Giter Club home page Giter Club logo

Comments (14)

AllanCameron avatar AllanCameron commented on June 26, 2024 1

I think for consistency we should. So far we have largely stuck to the principle of least astonishment, and I think text spacing applying to all (non-language) strings is what users would expect.

from geomtextpath.

AllanCameron avatar AllanCameron commented on June 26, 2024

Yes, it's pretty ambitious, but I agree it would be a very nice addition, and I am starting to have faith in our ability to manage such things.

It seems to me that since we are suggesting such fancy additions as sf and rich text support that we are close to being satisfied with the core features of the package. We should probably have a think about what we want to be available in the package on its initial CRAN submission. My wish list would be:

  • A labelpath equivalent of each of the line geoms
  • Thorough documentation
  • 100% test coverage
  • Tidy code with an emphasis on consistency, readability and simplicity
  • Some rigorous exploration of edge cases

But most of this stuff is of course less exciting than creating cool new features, and I am enjoying myself.

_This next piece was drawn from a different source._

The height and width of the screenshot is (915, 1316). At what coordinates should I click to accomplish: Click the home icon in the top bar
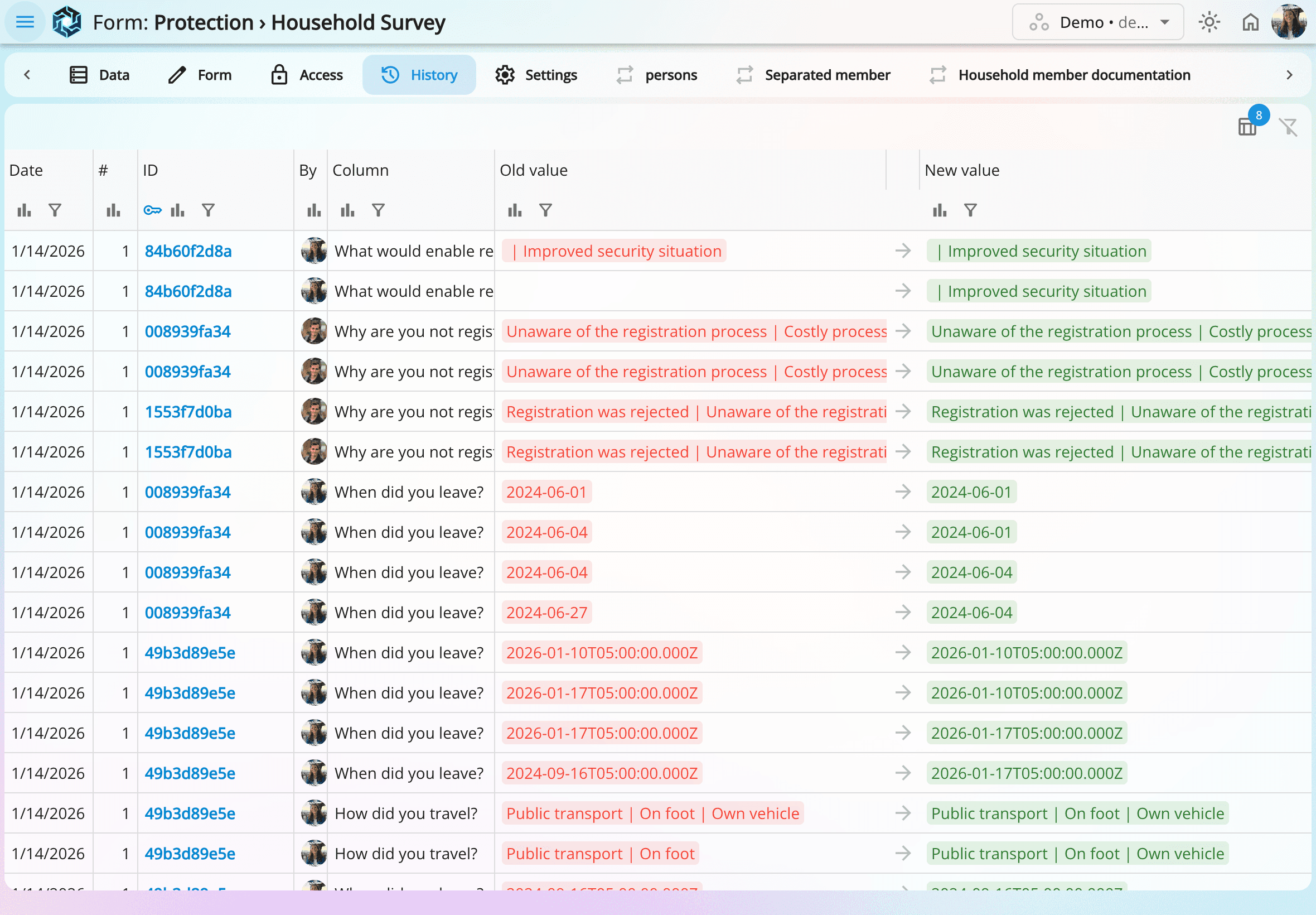point(1250,21)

I am happy to look into a geom_textsf if you want to explore the rich text support. I don't think either of them are essential, but then we are probably going to want to try to add them at some point anyway, and we are in no rush. I'd be interested to hear your thoughts on what you would consider as essential before considering CRAN submission.

from geomtextpath.

AllanCameron avatar AllanCameron commented on June 26, 2024

Having had a look at the source code for gridtext, the css / html parsing is pretty basic, using regex and so on. We could easily write something ourselves that does the job. I have some experience in writing tokenizers and parsers in C++, and parsing markdown with a limited subset of html (as gridtext currently supports) would actually be pretty easy. Normally C++ would be better for this kind of thing because of its speed, but even Claus Wilke (who likes to use C++) doesn't seem to have bothered because the strings being processed are so short.

The main problem I foresee is that to preserve the curves we would have to build all of the rich text implementation at grob level. This would involve quite a bit of modification and added complexity to the textpath Grob. If you are very keen to implement this, I think it would be best to have a separate richtextpathGrob that re-uses the helper functions rather than trying to add the functionality to textpathGrob.

from geomtextpath.

teunbrand avatar teunbrand commented on June 26, 2024

Yes I agree on this being separate from the regular textpathGrob(). Presumably, the goal of our package is not to published encyclopaedic books with curved text, so I think that staying within R with slightly slower speed is reasonable given that C++ is harder to maintain (I don't want to be bogged down with compilation issues on Solaris, for example). Also, I don't see why the parsing can't be handled mostly outside of the makeContent() method, so the speed doesn't matter (as much).

My wish list would be:

These all seem reasonable, but there are some points I would partially deviate from. I would trade-off tidiness of code for efficiency and maintainability. All else being equal, tidy code is better than untidy code, but I'd find it more important that code is efficient and easy to maintain. The 100% test coverage is probably also a bit ambitious, especially given that the coverage of ggproto methods isn't measured. Test coverage alone doesn't really mean anything if the tests themselves aren't any good. What the tests should be used for is to warn whenever a change breaks something elsewhere, so that we can tinker with the code in whatever way we like with the peace of mind that we'll know when we'd break something. Again, all else being equal, more coverage is better than less coverage.

from geomtextpath.

AllanCameron avatar AllanCameron commented on June 26, 2024

The 100% test coverage is probably also a bit ambitious, especially given that the coverage of ggproto methods isn't measured.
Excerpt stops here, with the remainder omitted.